For all individuals interacting with the tax system, the ATO encourages the use of myGovID. This coincides with the government announcing a tightening of the way in which individuals access their myGov account. Individuals who use their myGovID to access the ATO’s services will need to use that myGovID for future logins from now on. In other words, it will not be possible to access an ATO account without it.
In 2024, the ATO will also be seeking to address the growth in the collectable debt book. Currently, the collectable component of debt sits at about $50 billion and consists of mostly self-assessed debt, with small businesses owing 67% of this.
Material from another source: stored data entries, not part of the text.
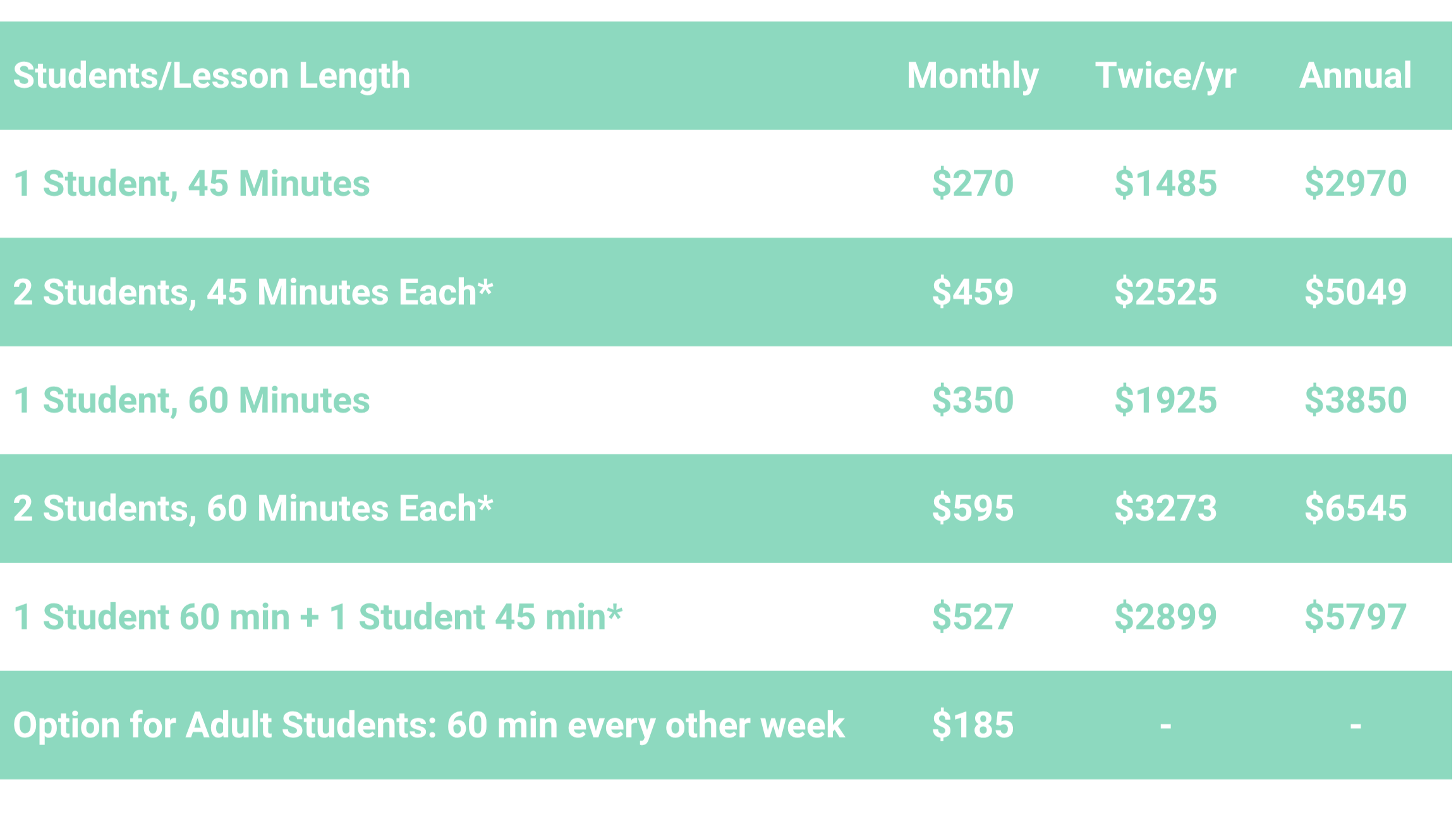
Task: Select the $2970 annual price
Action: coord(1356,183)
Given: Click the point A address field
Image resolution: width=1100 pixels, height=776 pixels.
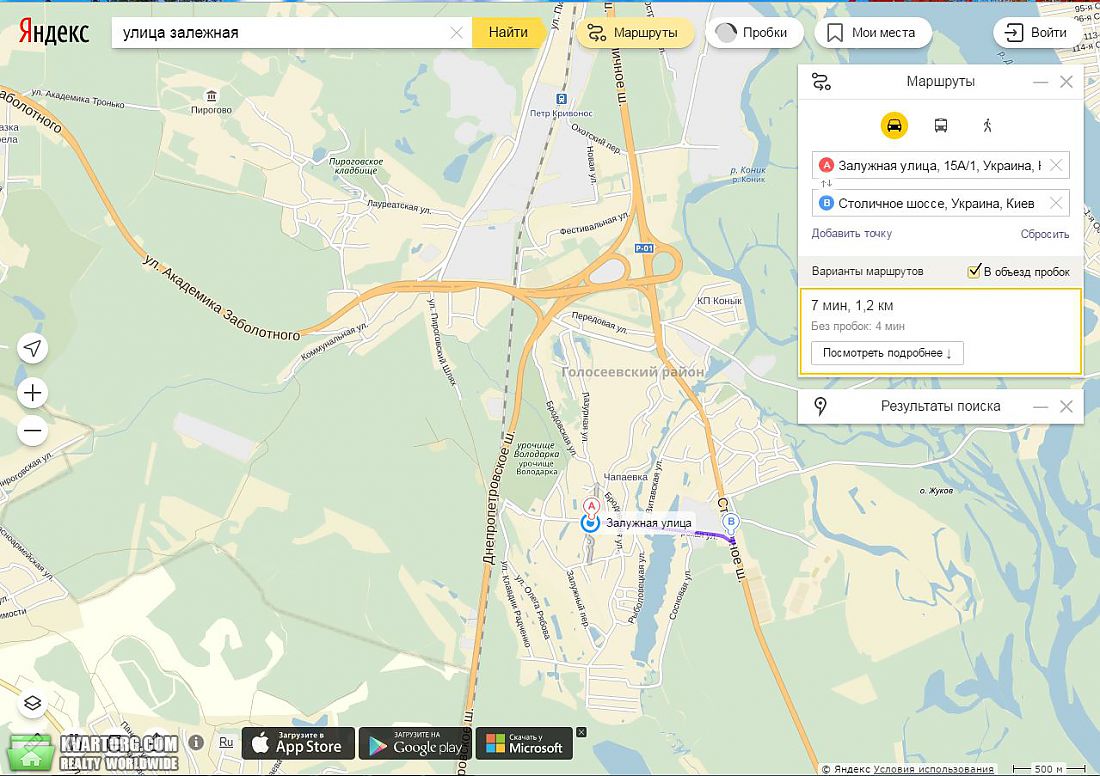Looking at the screenshot, I should (x=941, y=166).
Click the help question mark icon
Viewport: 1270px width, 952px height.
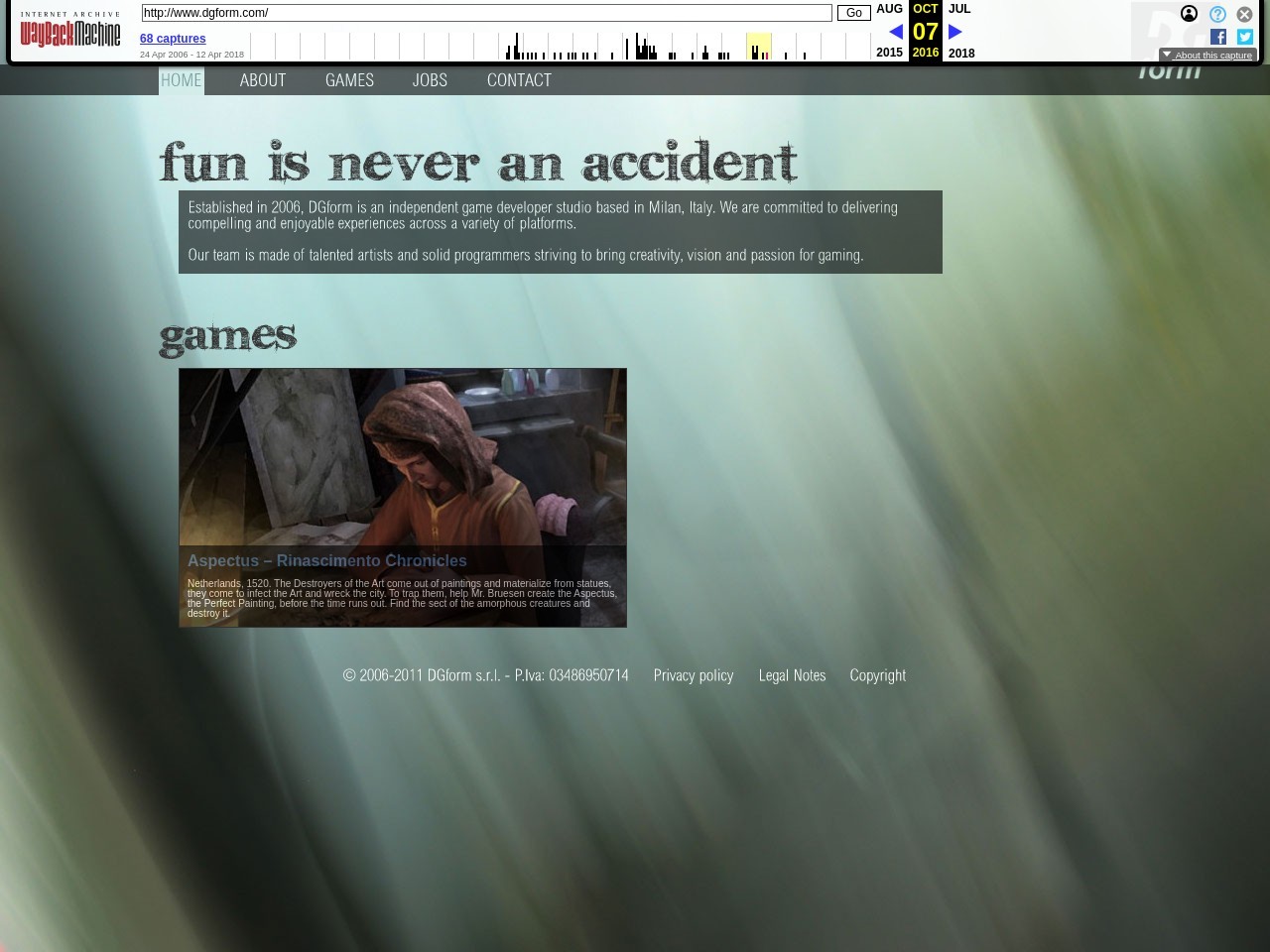(x=1217, y=14)
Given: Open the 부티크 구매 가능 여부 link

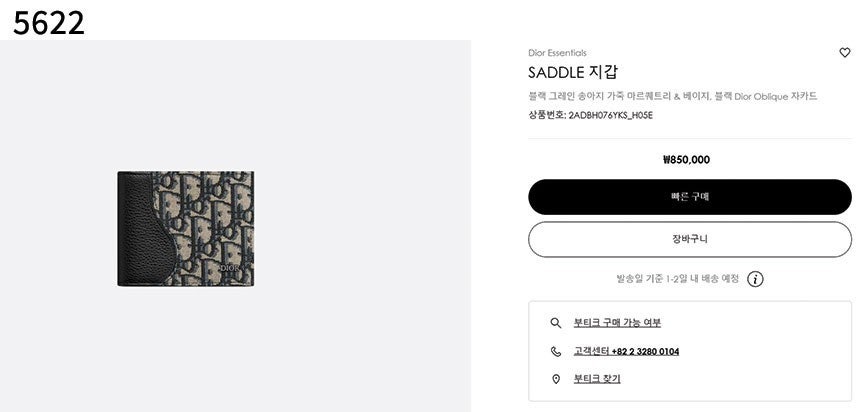Looking at the screenshot, I should tap(617, 323).
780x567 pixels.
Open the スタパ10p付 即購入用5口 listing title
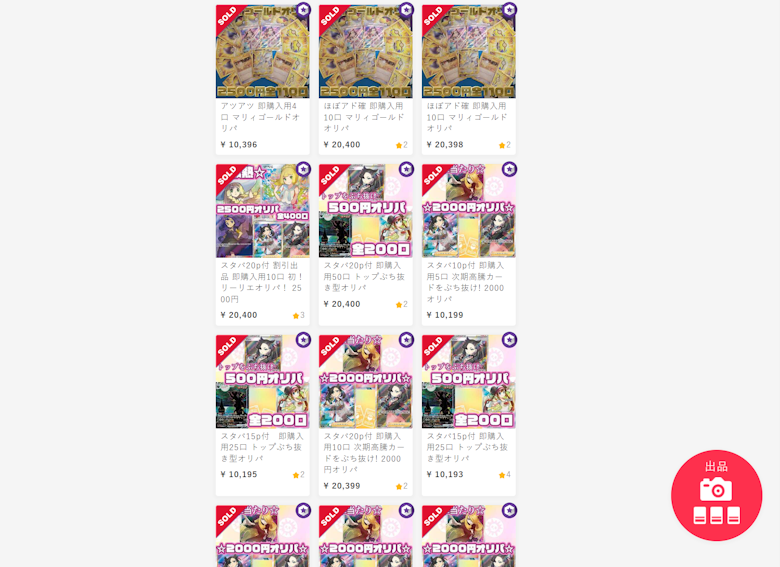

According to the ATO, its more lenient approach during the height of the pandemic, under which it chased fewer lodgments and recovered less debt, has now led to a concerning behavioural pattern from some businesses where they deprioritise paying tax and super and increasingly rely on unpaid tax and super to prop up cashflow.
One of the ways the ATO is seeking to level the playing field on uncooperative businesses is the reporting of debt information to credit reporting bureaus. Since 1 July 2023, it has disclosed the debts of more than 10,500 businesses that have significantly overdue undisputed tax debts of at least $100,000.
The takeaway message for businesses, especially small businesses, for this year is to be proactive and engaged with the ATO in terms of any unpaid tax or super debts and keeping data secure.